Well yeah, that was the central point of this conversation :)


Isn't the parallel to UAC a properly configure SELinux? I thought that was the component that lets process rwx from certain locations? I guess a full comparison may be including applocker too.

Not to hot on linux management options I just install the thing over and over.


One trick I use when trying to see where in $HOME a program creates files is to create a new user with an empty $HOME, run the program and then see what files were created. If it's a GUI program, give it permission to run from your regular user with xhost so you don't need to login through the desktop manager.


well, I usually do something alike, though just by changing the environment variable: HOME=$HOME/tmp myprogram. Symlinking the .Xauthority file (if using X) works quite well.

I actually always run that way most applications that do not fully adhere to the XDG base dir specification.


> Of course you still have the problem of the software writing files during its operation but that should be limited to $HOME (on POSIX systems) or any path that is writable by the owner / group of the user that application runs as (which should be limited even if it’s a system service).

The really tricky problem is when a package must modify an existing shared resource. Such as appending lines to an existing config for example.


The really tricky problem is when a package must modify an existing shared resource. Such as appending lines to an existing config for example.

This is currently solved by having applications support both a config file and a config.d directory. The primary owner (package) of the resource modifies the conf file, while secondary packages drop their own config in conf.d/${package}. Numerous examples exist: logrotate, rsyslog, apache, nginx, systemd and apt come to mind.


> The really tricky problem is when a package must modify an existing shared resource. Such as appending lines to an existing config for example.

Pacman creates a .pacnew file and lets you merge it yourself for this very reason.

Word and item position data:
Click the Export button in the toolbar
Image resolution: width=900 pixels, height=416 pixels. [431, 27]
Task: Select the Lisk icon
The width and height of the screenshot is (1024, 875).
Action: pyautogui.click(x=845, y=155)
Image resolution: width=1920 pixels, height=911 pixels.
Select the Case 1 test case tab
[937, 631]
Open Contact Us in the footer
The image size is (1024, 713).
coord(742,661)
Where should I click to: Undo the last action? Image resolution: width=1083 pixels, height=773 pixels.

● Request: Continue the forum thread about how Linux programs and packages write files and share config, picking up after its last post.

● Response:
Seems like that is offloading the tricky bit to the user rather than solving the tricky problem to be honest.


Yeah that's exactly what's happening. But Arch is an intentionally hands on distro (eg it doesn't even ship a an installer - instead you're expected to do everything yourself via the command line).

Obviously this wouldn't be to everyone's tastes but it's good that market is catered in my opinion (but then I would say that as I'm very much a hands on person).


Yeah, but it's very transparent to the user, which is kind of the Arch Way, and to be fair, there are tools to help you, like pacdiff.


I've had the installation of apt-get packages permanently hose an ubuntu or debian install. It's all up to packagers to author their packages right so they don't leave garbage on your machine that you have to manually clean up (or give up and reformat).


You're comment is very light on detail so it's hard to understand your issue properly but I've been running Linux as my primary desktop for more than 15 years and have managed literally hundreds of Linux servers too and never had a package manager hose my platform (big caveat: aside the notorious `filesystem` update on ArchLinux but that one is an extreme edge case scenario due to the rolling release nature of Arch. However even package was well documented on Arch's site beforehand as being a package that required manual steps to upgrade).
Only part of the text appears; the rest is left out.